• TEXTO PARA LEITURA:
========

Provém da Companhia Estadual de Silos e Armazéns – CESA
este processo administrativo.
Vê-se que o Ministério Público do Trabalho apresentou minuta de Termo de Compromisso de Ajustamento de Conduta – TAC, derivado da Peça de Informação n. 104/04, mediante o qual a CESA comprometer-se-ia às condições nele elencadas, todas relativas à inviabilização de celebração de contratos de prestação de serviços sob a forma terceirizada. O descumprimento do pacto sujeitaria a CESA ao pagamento de multa nos valores fixados no termo.
A CESA manifesta-se no sentido de considerar inviável o comprometimento proposto. Diz, verbis:
“Ademais, tramita perante a PGE um processo administrativo no qual a CESA solicita a abertura de concurso público, precedido da contratação emergencial de servidores, pois se impõe como única solução constitucional e de boa gestão para a continuidade da CESA. Por esses e outros motivos é que se torna inviável à CESA comprometer-se a não contratar mão-de-obra terceirizada, sob pena de inviabilidade na continuação da prestação do serviço público.”
Nesta Casa, o feito esteve sob a consideração do Órgão que concentra a coordenação das assessorias jurídicas da Administração Direta e Indireta e me foi dado ao exame.

========

• TAREFAS A CUMPRIR:
- A) Transcreva do texto sobre a CESA o trecho que vai de "Nesta Casa, o" até "dado ao exame.".
- B) Com base no texto sobre a CESA, responda às perguntas abaixo:
(i) De qual Peça de Informação derivou a minuta de TAC apresentada pelo Ministério Público do Trabalho?
(ii) A que a CESA ficaria sujeita se descumprisse o pacto?
(iii) Perante qual órgão tramita o processo em que a CESA solicita a abertura de concurso público?
- C) Retome o texto sobre o TAC proposto à CESA e dê seguimento a ele a partir da última frase.

========

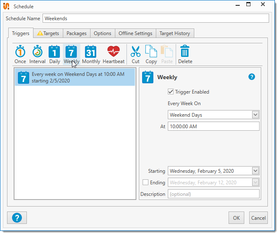Viewport: 279px width, 235px height.
Task: Enable the Ending date checkbox
Action: 145,182
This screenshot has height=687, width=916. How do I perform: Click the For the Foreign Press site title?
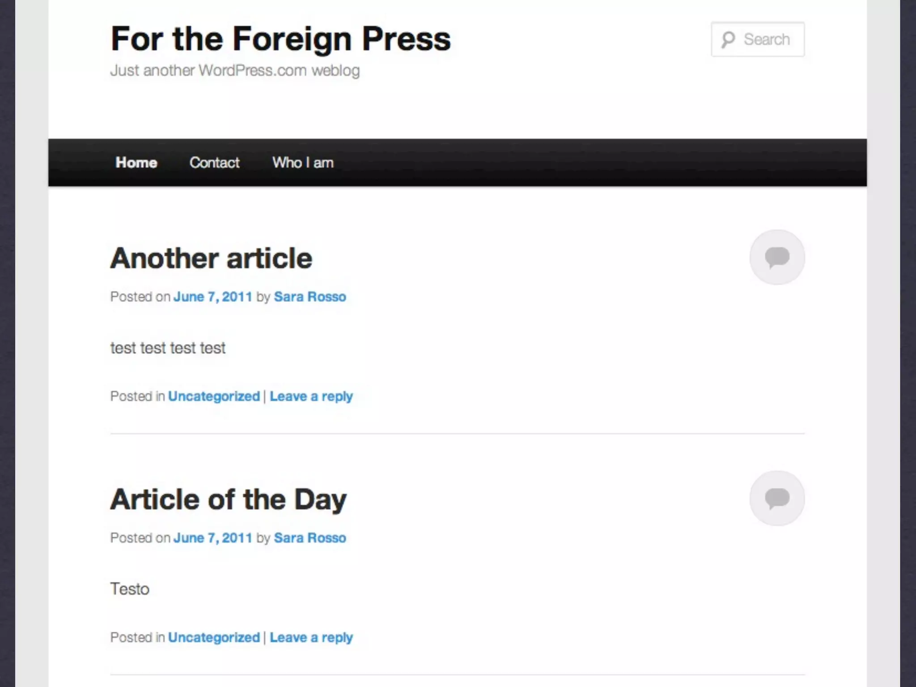(280, 39)
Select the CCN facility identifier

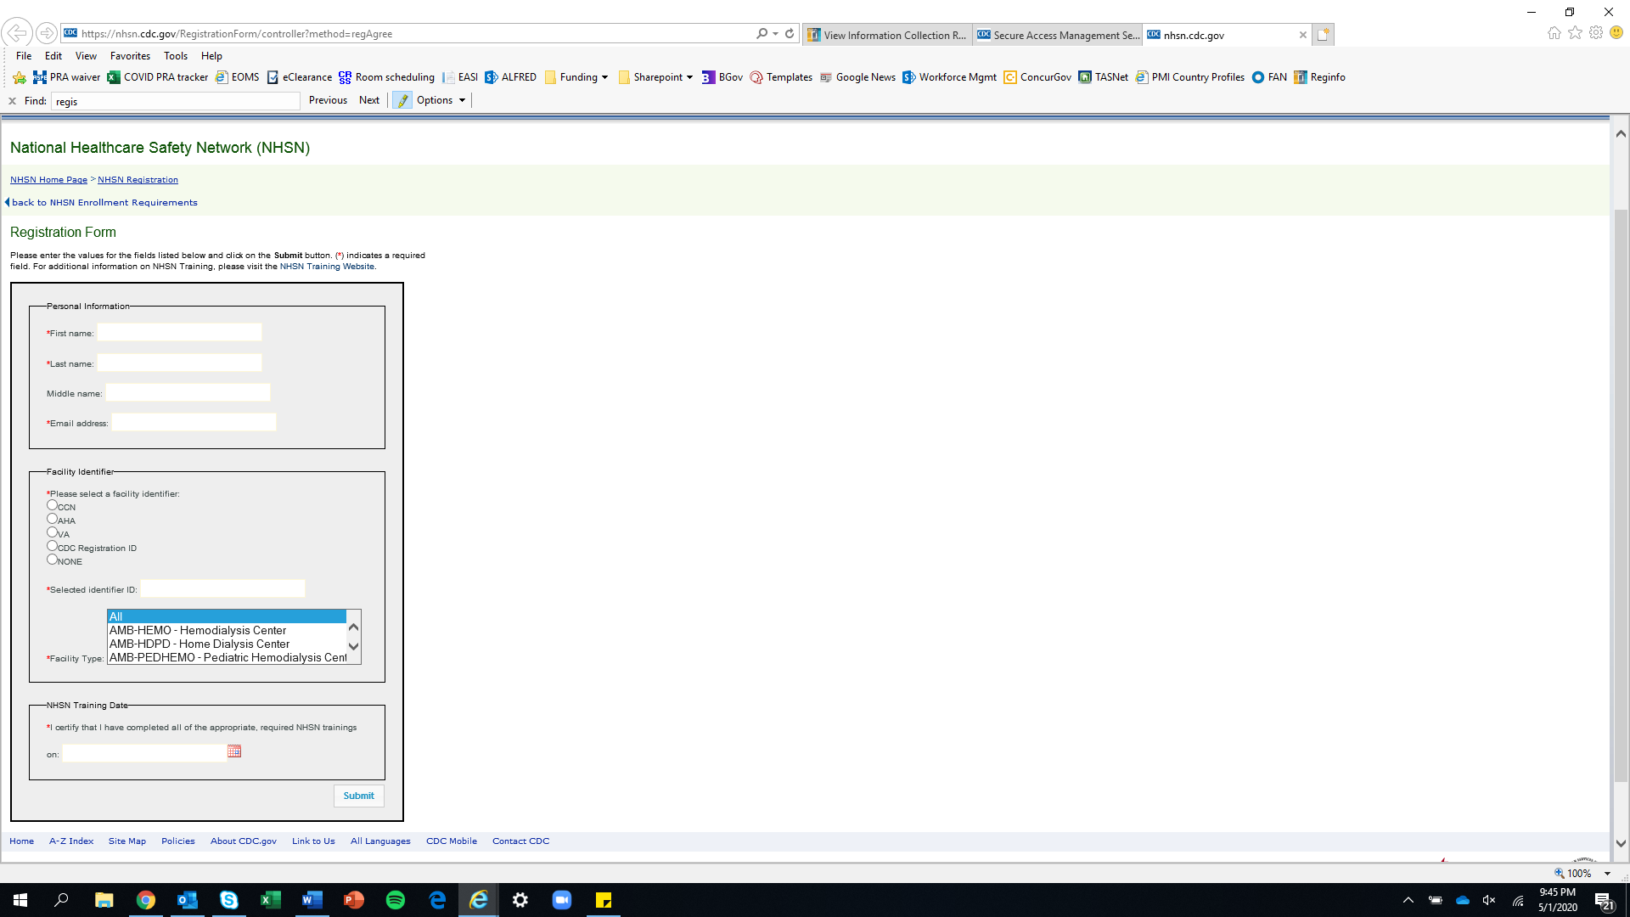(53, 505)
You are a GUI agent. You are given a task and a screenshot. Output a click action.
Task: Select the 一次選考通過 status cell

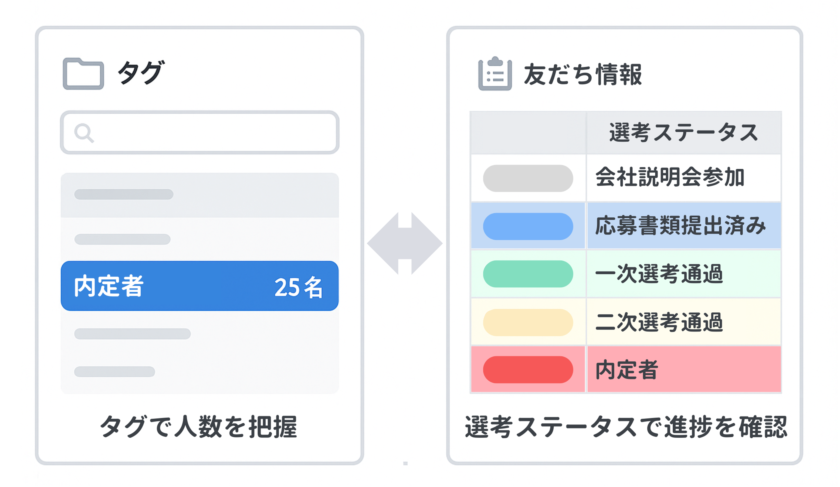pyautogui.click(x=684, y=274)
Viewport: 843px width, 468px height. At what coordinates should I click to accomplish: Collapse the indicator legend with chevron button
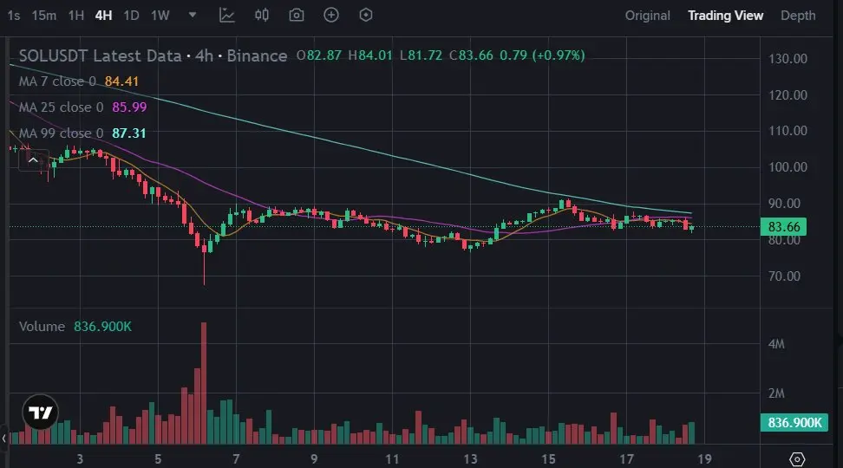point(33,159)
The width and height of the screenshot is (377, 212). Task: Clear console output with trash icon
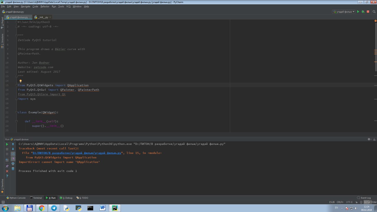[x=13, y=169]
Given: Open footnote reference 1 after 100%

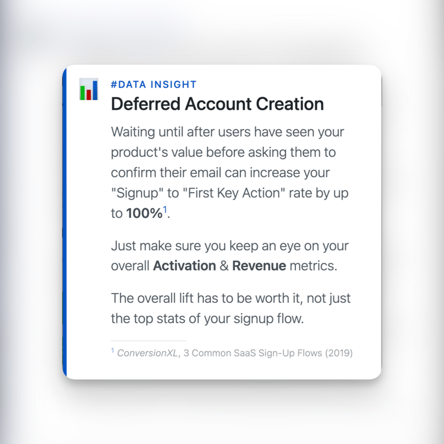Looking at the screenshot, I should 165,210.
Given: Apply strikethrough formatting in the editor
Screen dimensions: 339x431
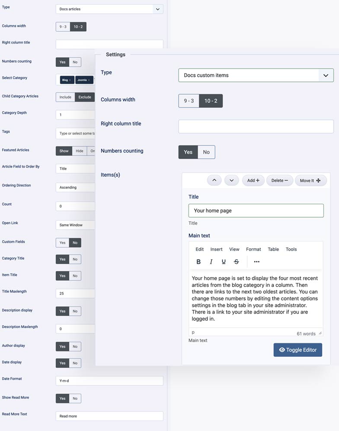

========

• RESPOSTAS POR TAREFA:
- A)
Nesta Casa, o feito esteve sob a consideração do Órgão que concentra a coordenação das assessorias jurídicas da Administração Direta e Indireta e me foi dado ao exame.

- B)
(i) Da Peça de Informação n. 104/04.
(ii) Ao pagamento de multa nos valores fixados no termo.
(iii) Perante a PGE.

- C)
É o relatório
A Lei Complementar n. 75, de 20 de maio de 1993, que dispõe sobre a organização, as atribuições e o estatuto do Ministério Público da União, atribui ao Ministério Público do Trabalho a competência – dentre outras lhe especificamente atribuídas e que não dizem respeito diretamente ao caso sob exame – de promover a ação civil pública no âmbito da Justiça do Trabalho, para defesa de interesses coletivos, quando desrespeitados os direitos sociais
constitucionalmente garantidos (art. 83, III), incumbindo-lhe, no âmbito das suas atribuições, exercer funções institucionais, especialmente as de instaurar inquérito civil e outros procedimentos administrativos, sempre que cabíveis, para assegurar a observância dos direitos sociais dos trabalhadores (art. 84, II).
Para que se perfaça a atuação de controle do Ministério Público do Trabalho, pois, há que estarem presentes ao menos duas premissas, não necessariamente concomitantes: a) deve ocorrer o desrespeito a direitos sociais constitucionalmente garantidos aos trabalhadores e, b) há que restarem inobservados direitos sociais de trabalhadores.
Como lógica decorrência, então, a presença do Ministério Público se dá frente a irregularidade percebida ou detectada pelo agente do parquet trabalhista, de desrespeito ou inobservância de prerrogativas sociais dos trabalhadores, cabendo-lhe instaurar o procedimento investigatório da ilegalidade constatada, do qual poderão decorrer a proposta de celebração de Termo de Compromisso de Ajustamento de Conduta com o indicado infrator ou o ajuizamento de Ação Civil Pública.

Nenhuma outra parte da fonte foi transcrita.